I didn’t taste Santa Rita’s “Medalla Real” Cabernet Sauvignon 2004 wine blind, and as a result, I sensed my own hesitation when scoring it:  Can a $19 wine really be this good, even if it comes from Chile’s Maipo Valley, one of the world’s prime Cab sources?  Do I really want to drop 92 points on a wine at this price point, at the risk of being thought a soft touch?

So, just to be sure, I stuck it in the refrigerator (more on this below) to look at it again on the following evening.  And the wine looked even better on the second night than it did when first opened.

It looked pretty damned good on the first night, and that is saying something, since that happened to be a birthday of mine with a zero in the second digit.  I mention this only because, given the occasion, I naturally dug something special out of my cellar, namely, 1982 Gruaud Larose.  Which rocked.  I tasted this Medalla Real after checking out the Gruaud, and was amazed to find some hints of commonality:  light cedar notes, subtle graphite tinges, a mineral edge, and a vaguely earthy backnote.

To be sure, there were about a dozen other notes that the Gruaud Larose brought to the table that the Santa Rita couldn’t muster, but I won’t belabor this with a comprehensive rundown.  On the other hand, the Santa Rita had a lot of punchy, dark berry fruit that the Bordeaux couldn’t match, and which may actually be more appealing to those who aren’t accustomed to the vaguely musty charms of 25 year-old wines.
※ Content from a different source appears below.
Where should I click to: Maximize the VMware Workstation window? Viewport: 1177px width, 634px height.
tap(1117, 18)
The upshot of all this is clear:  Santa Rita’s Medalla Real is, in its top vintages, a spectacular over-achiever and a remarkable value, and this rendition surely fits that bill.  With a core of blackberry and black cherry fruit that is fully ripe but still bright and not at all chunky and sweet (as is distressingly true of many reds from over the mountains in Argentina), this is a winner even before you get to the accent notes of tobacco leaf, cedar, spices, and graphite.

A last word on the fridge:  For overnight storage purposes, only a few brands of heavier-than-air preservative sprays can match the prophylactic powers of a refrigerator in warding off the degrading effects of oxygen on an opened bottle.  Even if you use such sprays, the fridge will work in tandem with them as a supplementary preservative, so remember to pitch that red into the icebox at the end of the evening–however counter-intuitive that may seem.
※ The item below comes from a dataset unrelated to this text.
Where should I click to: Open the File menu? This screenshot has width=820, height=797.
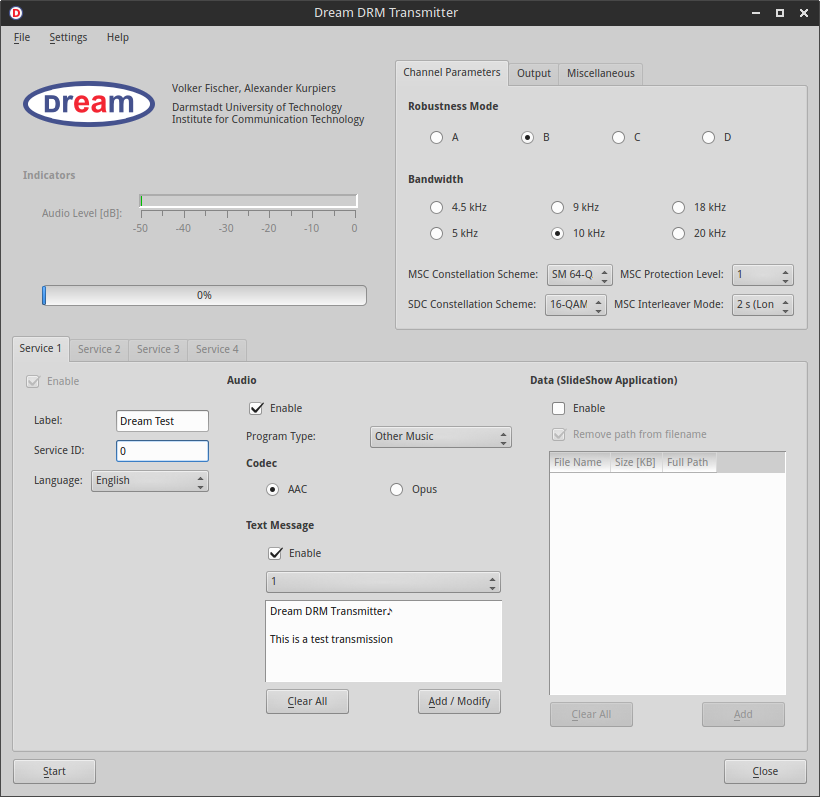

Moreover, with summer getting in gear here in the northern hemisphere, it is time to chill your reds before enjoying them.  Anything that isn’t straight out of my cellar gets a good 20 minutes in the fridge before tasting this time of year.  This is extremely important.  Reds at 72 degrees Fahrenheit are really too warm, and won’t have the freshness and focus they’ll show if cooled down a bit.  And if your red is poured at 78 degrees (not an uncommon room temperature in summer weather), you are committing vinous malpractice.